Tusla spend over €400k on consultants without proper tender process

Tusla spend over €400k on consultants without proper tender process

The agency spent some €406,750 in 2021 on data protection consultants Pembroke Privacy for the processing of personal information requests. 

Child and family agency Tusla spent more than €400,000 hiring a consultancy firm, without a tender process, to deal with requests seeking access to personal information, including from survivors of mother and baby homes.

The agency spent some €406,750 in 2021 on data protection consultants Pembroke Privacy for the processing of personal information requests.

It is believed that the use of a private contractor would primarily be for the purposes of redaction of information in line with data protection law.

Data subject access requests (SARs) are a key component of the General Data Protection Regulation (GDPR), which gives individuals the right to request a copy of any of their personal data which has been processed by a separate entity. Such requests by law must be responded to free of charge.

A document on Tusla’s noncompliant procurement of Pembroke Privacy, submitted to the Oireachtas Public Accounts Committee, describes the services provided as being for processing SARs “in accordance with statutory requirements for children's files on data breaches which built up during Covid, the cyber attack, and as a consequence of the Mother and Baby Home Report”.

Ireland’s public procurement laws require that all contracts valued at greater than €25,000 must be subject to a full e-tenders process.

Tusla did not directly respond to a request for comment as to how many SARs were processed under the Pembroke contract in 2021, nor as to why the tender for the same contract was awarded without a full tender competition.

A spokesperson for the agency however said that the summary explanation “may have given rise to the perception that the work was about data breaches, when in fact it was about processing applications for records which had been delayed and built up and that itself would have been a breach of legislation pertaining to freedom of information and SARs”.

They added that Pembroke privacy are “established experts” and that the expenditure had occurred “in the context of the Covid-19 period, the cyber-attack on HSE systems, and the Mother and Baby Homes Report”.

Tusla is satisfied that this was a necessary expenditure at the time and in the context.

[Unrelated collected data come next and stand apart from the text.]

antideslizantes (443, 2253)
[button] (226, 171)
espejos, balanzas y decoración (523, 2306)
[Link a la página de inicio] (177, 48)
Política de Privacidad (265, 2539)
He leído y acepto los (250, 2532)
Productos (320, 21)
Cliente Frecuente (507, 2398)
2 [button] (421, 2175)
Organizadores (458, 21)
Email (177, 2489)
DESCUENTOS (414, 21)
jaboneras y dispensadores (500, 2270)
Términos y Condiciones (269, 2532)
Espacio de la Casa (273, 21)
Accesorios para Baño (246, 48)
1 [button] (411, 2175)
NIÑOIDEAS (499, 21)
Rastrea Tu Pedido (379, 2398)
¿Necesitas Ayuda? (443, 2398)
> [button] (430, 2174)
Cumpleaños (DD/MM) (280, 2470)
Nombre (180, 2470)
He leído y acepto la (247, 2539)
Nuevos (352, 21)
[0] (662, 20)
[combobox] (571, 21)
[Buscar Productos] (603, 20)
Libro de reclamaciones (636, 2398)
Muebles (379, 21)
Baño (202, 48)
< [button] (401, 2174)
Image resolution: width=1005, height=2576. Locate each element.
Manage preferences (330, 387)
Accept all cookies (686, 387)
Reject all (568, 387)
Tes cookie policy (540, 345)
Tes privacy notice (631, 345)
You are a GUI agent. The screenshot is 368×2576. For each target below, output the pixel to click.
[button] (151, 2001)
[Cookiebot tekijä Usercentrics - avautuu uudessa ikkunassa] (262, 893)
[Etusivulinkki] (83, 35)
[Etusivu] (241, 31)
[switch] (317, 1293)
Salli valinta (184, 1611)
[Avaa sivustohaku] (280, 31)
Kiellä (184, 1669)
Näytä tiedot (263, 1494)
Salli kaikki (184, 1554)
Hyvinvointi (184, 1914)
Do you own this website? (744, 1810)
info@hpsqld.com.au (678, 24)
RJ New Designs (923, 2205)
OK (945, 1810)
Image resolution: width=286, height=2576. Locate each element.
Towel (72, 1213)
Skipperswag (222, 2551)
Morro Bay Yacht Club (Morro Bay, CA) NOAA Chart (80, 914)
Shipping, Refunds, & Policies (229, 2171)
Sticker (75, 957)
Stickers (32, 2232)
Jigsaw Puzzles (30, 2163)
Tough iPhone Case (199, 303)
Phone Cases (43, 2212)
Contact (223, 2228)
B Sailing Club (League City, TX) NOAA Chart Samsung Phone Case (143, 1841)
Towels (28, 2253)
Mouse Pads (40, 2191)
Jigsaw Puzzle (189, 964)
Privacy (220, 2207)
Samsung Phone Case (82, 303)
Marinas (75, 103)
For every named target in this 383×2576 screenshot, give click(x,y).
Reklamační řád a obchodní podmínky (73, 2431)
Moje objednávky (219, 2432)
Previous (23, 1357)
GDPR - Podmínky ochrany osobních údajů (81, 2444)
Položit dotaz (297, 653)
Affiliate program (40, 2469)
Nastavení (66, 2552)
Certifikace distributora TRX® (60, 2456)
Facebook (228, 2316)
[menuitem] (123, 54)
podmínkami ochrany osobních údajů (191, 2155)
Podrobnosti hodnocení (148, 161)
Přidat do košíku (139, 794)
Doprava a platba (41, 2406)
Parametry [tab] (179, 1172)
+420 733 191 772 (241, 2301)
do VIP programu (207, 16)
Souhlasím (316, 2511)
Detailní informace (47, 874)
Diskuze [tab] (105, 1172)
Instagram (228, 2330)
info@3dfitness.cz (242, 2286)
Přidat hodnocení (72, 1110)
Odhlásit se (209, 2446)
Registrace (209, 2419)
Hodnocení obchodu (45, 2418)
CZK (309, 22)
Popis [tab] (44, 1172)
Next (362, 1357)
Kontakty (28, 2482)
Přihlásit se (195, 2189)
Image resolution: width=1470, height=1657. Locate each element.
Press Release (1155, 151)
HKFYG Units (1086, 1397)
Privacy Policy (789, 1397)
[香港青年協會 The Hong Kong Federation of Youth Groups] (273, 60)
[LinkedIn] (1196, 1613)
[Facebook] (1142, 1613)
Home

The issue of personal data and the right of access to same became a hot topic issue in the aftermath of the publication of the Mother and Baby Home Commission report in January 2021.

Privacy solicitor Simon McGarr said that “we know from previously released documents that Tusla has advocated for very broad redactions of people’s personal data in response to SARs from mother and baby home survivors”.

“These records reveal the financial cost of their singular interpretation of GDPR, on top of the human cost of withholding information about people’s lives from them,” Mr McGarr added.